- REQUEST
Reproduce the lines below word for word, leaving the pictures out of your answer.

- Word and element location data
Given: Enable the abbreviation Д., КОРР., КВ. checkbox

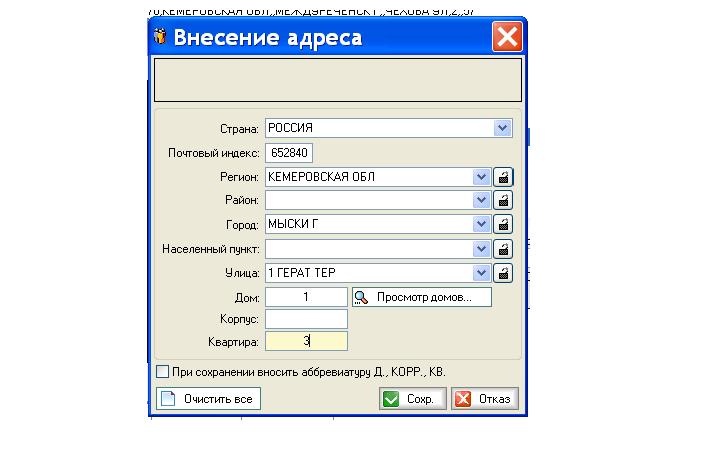Looking at the screenshot, I should tap(162, 372).
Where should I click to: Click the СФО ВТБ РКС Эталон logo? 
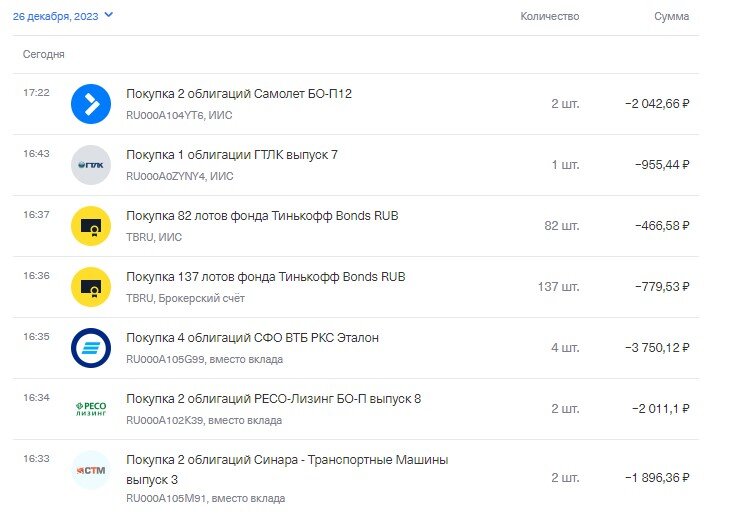91,348
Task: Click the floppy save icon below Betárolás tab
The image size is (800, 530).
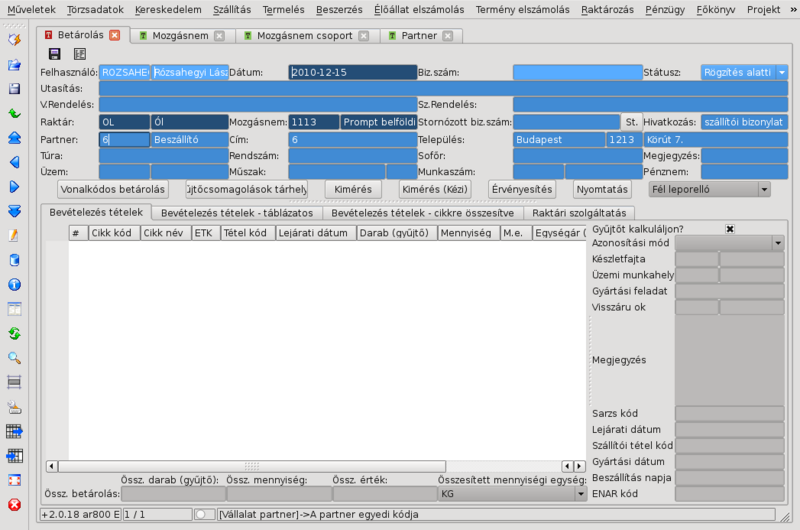Action: pos(55,54)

- THE SOLUTION
Given: Enable the abbreviation Д., КОРР., КВ. checkbox

Looking at the screenshot, I should tap(162, 372).
Where should I click to: Click the СФО ВТБ РКС Эталон logo? 
91,348
Task: Click the floppy save icon below Betárolás tab
The image size is (800, 530).
Action: pos(55,54)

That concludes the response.